US 11,853,712 B2
Conversational AI with multi-lingual human chatlogs
Haode Qi, Cambridge, MA (US); Lin Pan, Acton, MA (US); Abhishek Shah, Jersey City, NJ (US); Ladislav Kunc, Cambridge, MA (US); and Saloni Potdar, Arlington, MA (US)
Assigned to International Business Machines Corporation, Armonk, NY (US)
Filed by INTERNATIONAL BUSINESS MACHINES CORPORATION, Armonk, NY (US)
Filed on Jun. 7, 2021, as Appl. No. 17/303,728.
Prior Publication US 2022/0391600 A1, Dec. 8, 2022
Int. Cl. G06F 40/58 (2020.01); G06F 40/35 (2020.01); H04L 51/02 (2022.01); G06N 20/00 (2019.01); G06F 40/44 (2020.01); G06F 18/214 (2023.01)

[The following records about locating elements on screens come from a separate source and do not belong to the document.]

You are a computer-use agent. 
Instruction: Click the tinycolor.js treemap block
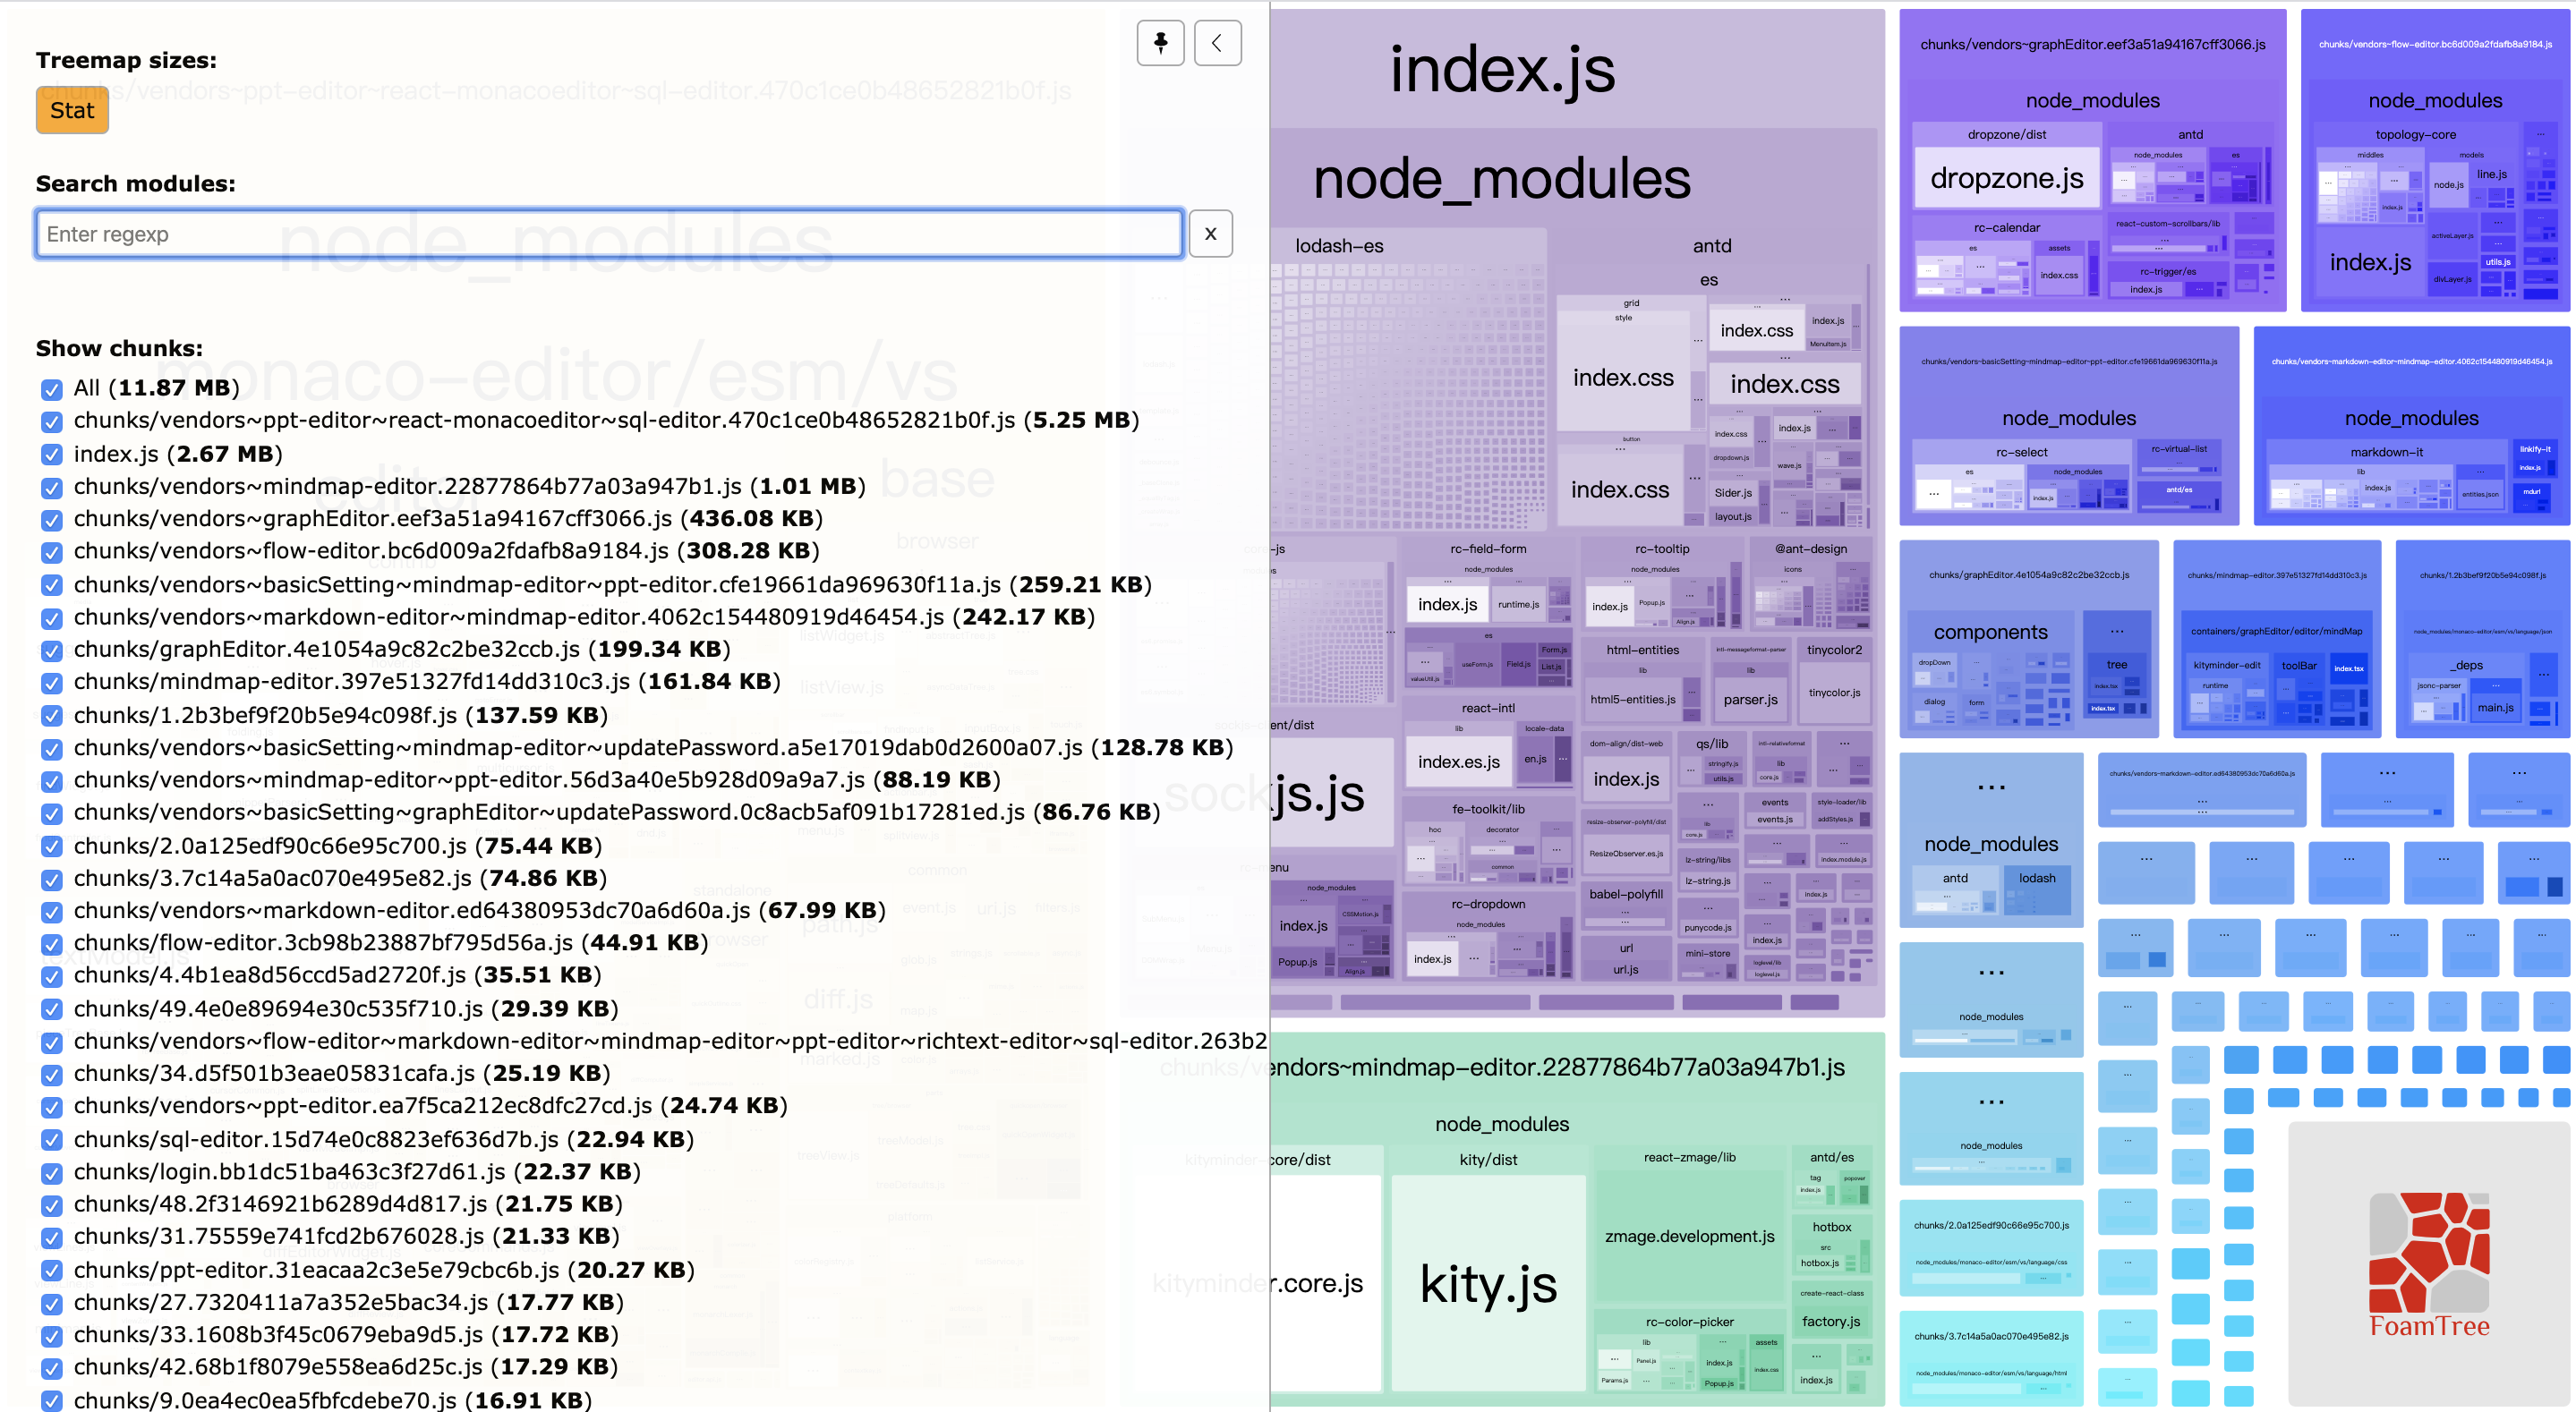click(x=1834, y=693)
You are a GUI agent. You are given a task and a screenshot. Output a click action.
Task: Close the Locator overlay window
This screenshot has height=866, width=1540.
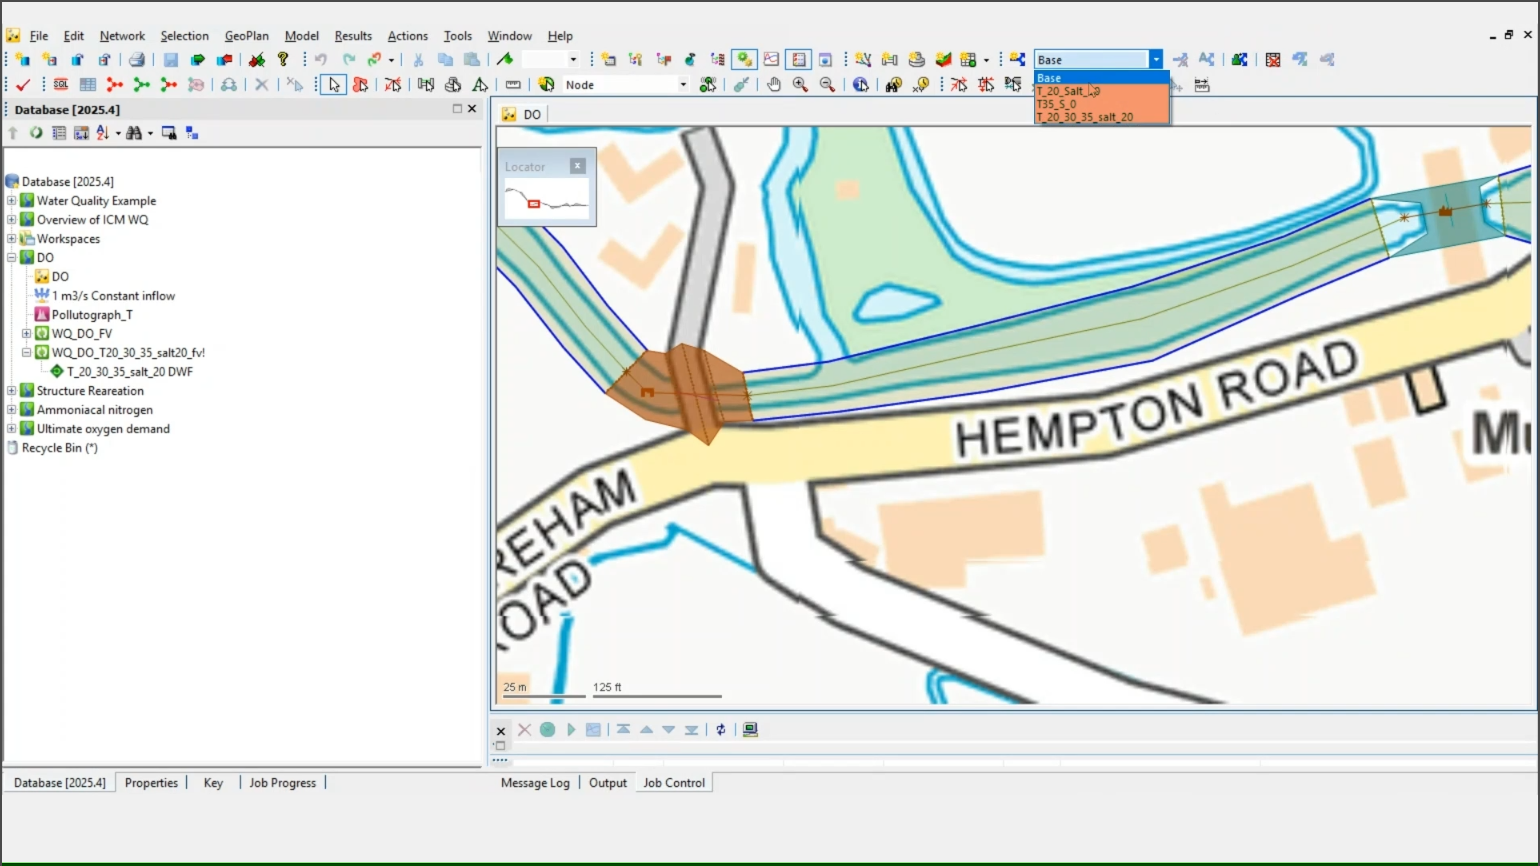[x=577, y=165]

CPC G06F 40/58 (2020.01) [G06F 18/214 (2023.01); G06F 40/35 (2020.01); G06F 40/44 (2020.01); G06N 20/00 (2019.01); H04L 51/02 (2013.01)] 20 Claims
OG exemplary drawing
 
1. A processor-implemented method for multi-lingual chatlog training, the method comprising:
receiving, by a processor, a plurality of data related to conversational data in multiple languages concurrently;
assigning an intent label to each conversational data;
assigning a language label to each conversational data;
analyzing each piece of said conversational data based on available information including stored data logs, and dividing said pieces into a first group and a second group, wherein the first group comprises pieces of conversational data in at least a first language and a second language, wherein the second group comprises pieces of conversational data in at least a third language, and wherein the first group has more information and available data logs for the first language and the second language than the second group has for the third language;
pairing each piece in said second group with at least a piece in said first group, wherein said pairing is made based on similarity of said pieces;
said similarity being determined based on existing classifiers obtained from available information and said stored data logs, wherein said pairing is made using contrastive learning models based on the pieces of the conversational data in the first language, the second language, and the third language according to the intent label and the language label;
storing the pairings so as to provide each piece of said conversational data of said second group with a piece of said conversational data of said first group;
training a machine learning model using said pairings to provide a translation between the multiple languages in a multi-lingual and multi-intent conversational data pairing, wherein the machine learning model is also trained using a single language and multi-intent conversational data pairing;
and providing a multi-lingual chatlog according to the trained machine learning model.